Projects

Agua Prieta II Integrated Solar Combined Cycle Power Plant, Sonora

Mexico’s state-owned Federal Electricity Commission (CFE) is promoting the 476.4MW Agua Prieta II integrated solar combined cycle (ISCC) power plant in Sonora, Mexico.

Project Type
Integrated Solar Combined Cycle Power Plant
Location
Sonora, Mexico
Net Capacity
476.4MW
Construction Started
March 2011
Completion
2015
Estimated Investment
$400m
Owner
Federal Electricity Commission (CFE)

Agua Prieta II

Mexico’s state-owned Federal Electricity Commission (CFE) is promoting the 476.4MW Agua Prieta II integrated solar combined-cycle (ISCC) power plant in Sonora, Mexico. It will be Mexico’s first ISCC power plant including a 464.4MW combined-cycle power plant and a 12MW solar field.

Construction of the project began in March 2011 and commissioning is expected in 2015. The plant is estimated to offset approximately 391,270t of CO2 emissions ovver an anticipated 25-year lifespan. The combined-cycle power plant is estimated to cost approximately $350m, while the solar field is estimated to cost $49.35m. Abengoa Solar was chosen to develop the solar field.

The project is supported by the Global Environment Facility (GEF) of the United Nations’ Development Programme.

Agua Prieta II integrated solar combined-cycle power plant details



The 300MW Nuevo Pemex Cogeneration Power Plant, the largest of its kind in Mexico.


The ISCCP project will be located in the municipality of Agua Prieta, approximately 2km away from the US border.

The project is being developed in two phases. The first phase includes the design and construction of a solar collector field capable of producing a gross power output of 14MW. The solar field will cover an area of over 85,000m² and will comprise 104 solar collector assemblies (SCAs) manufactured by Abengoa Solar.

The second phase involves the design and construction of a natural gas-fuelled, combined-cycle power plant, which is capable of producing up to 464.4MW of power. It will feature two industrial frame combustion turbines, a three-pressure reheat heat recovery steam generator (HRSG), and a steam turbine.

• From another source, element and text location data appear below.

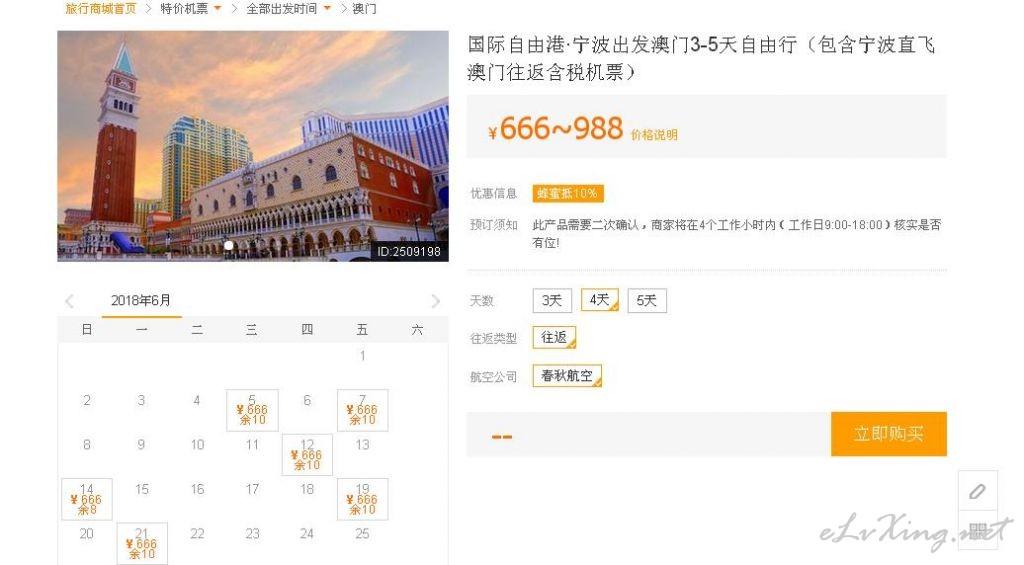Select 春秋航空 airline option
1024x565 pixels.
coord(567,376)
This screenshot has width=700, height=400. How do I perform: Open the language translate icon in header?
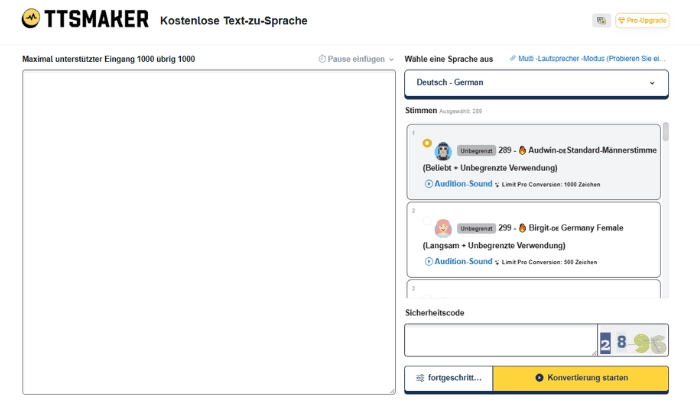click(601, 20)
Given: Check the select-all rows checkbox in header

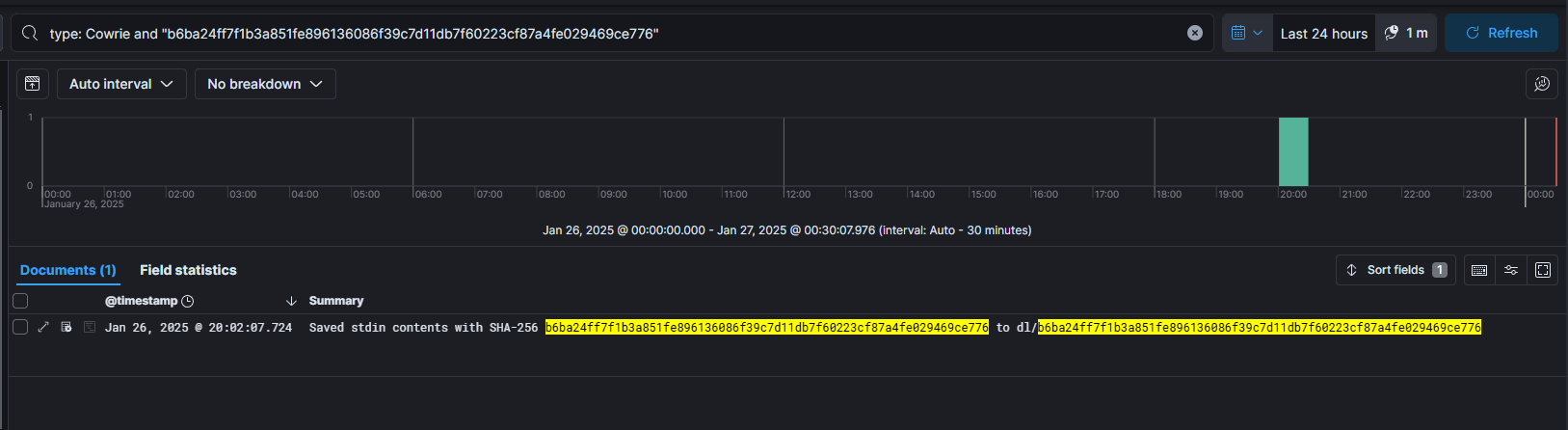Looking at the screenshot, I should pos(20,301).
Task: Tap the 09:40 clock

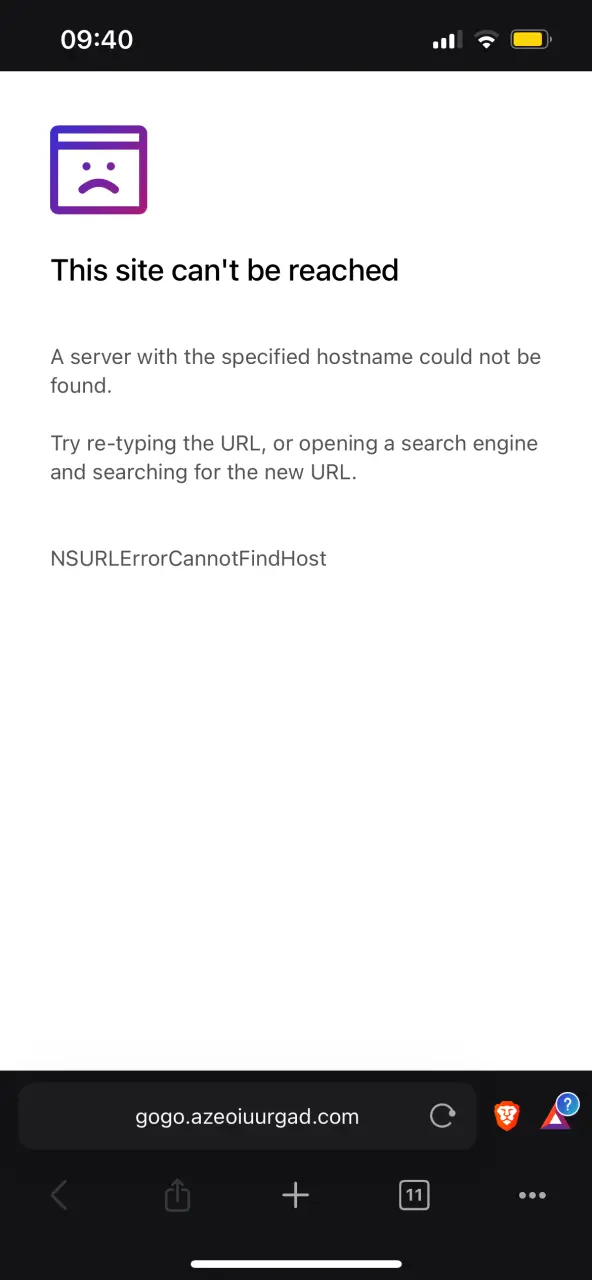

The combined-cycle unit will use imported natural gas from the US, which will be supplied by a pipeline located 2km off the site. The unit will be interconnected with the solar field to form a hybrid concentrated solar power (CSP) plant.

Gray water from the Agua Prieta municipal sewage system, the only source of water available for the power plant, will be supplied through an 8in-diameter pipeline. A modular wastewater treatment plant will be installed to treat the gray water and produce boiler quality makeup water for the power plant and water for cleaning the solar trough components.

The project will also include the construction of two transmission lines and three substations, which will be undertaken by Abengoa.

Power generation and technology used at Agua Prieta II

“Solar collectors will track the Sun’s movement, ensuring continuous reflection of sun light onto the linear receiver.”

The solar collector assemblies will be arranged in a loop of 26 rows containing four SCAs per loop. Each solar collector contains a linear parabolic-shaped reflector that will focus the Sun’s direct beam radiation onto a linear receiver, which will be filled with a heat transfer fluid (HTF).

The collectors will track the Sun’s movement, ensuring continuous reflection of sun light onto the linear receiver. The heated HTF will pass through a series of heat exchangers to generate high-pressure superheated steam, which will be combined with the saturated high pressure (HP) steam produced in the heat recovery steam generator of the CCPP.

The combined steam flow will be superheated by the energy in the gas turbine exhaust and flow into the HP steam turbine. Exhaust steam from the HP turbine will be again reheated by the gas turbine exhaust energy.

The steam turbine will operate in sliding-pressure mode, inside the main pressure at the turbine inlet will be high during day and low during night based on the solar energy input. This will force the steam turbine to operate at part load condition, resulting in reduced steam turbine output.

“The combined steam flow will be superheated by the energy in the gas turbine exhaust.”

Financing

The World Bank, through Global Environmental Facility (GEF), is funding the solar field under the United Nations Development Programme. CFE is financing the thermal plant, which accounts for 86% of the total cost.

Contractors involved

Abengoa Solar, Abener Energía and Teyma were awarded the contract for the design, construction and commissioning of the Agua Prieta II project in July 2011.

SENER and ELECNOR were contracted for the construction and commissioning of the combined-cycle power plant.

Siemens was contracted to supply SPPA-E3000 low-voltage switchgear solution for the project. OCP was engaged to conduct earthworks and civil works for the power plant. IKM Testing México was engaged to conduct pre-operational cleaning services for the project.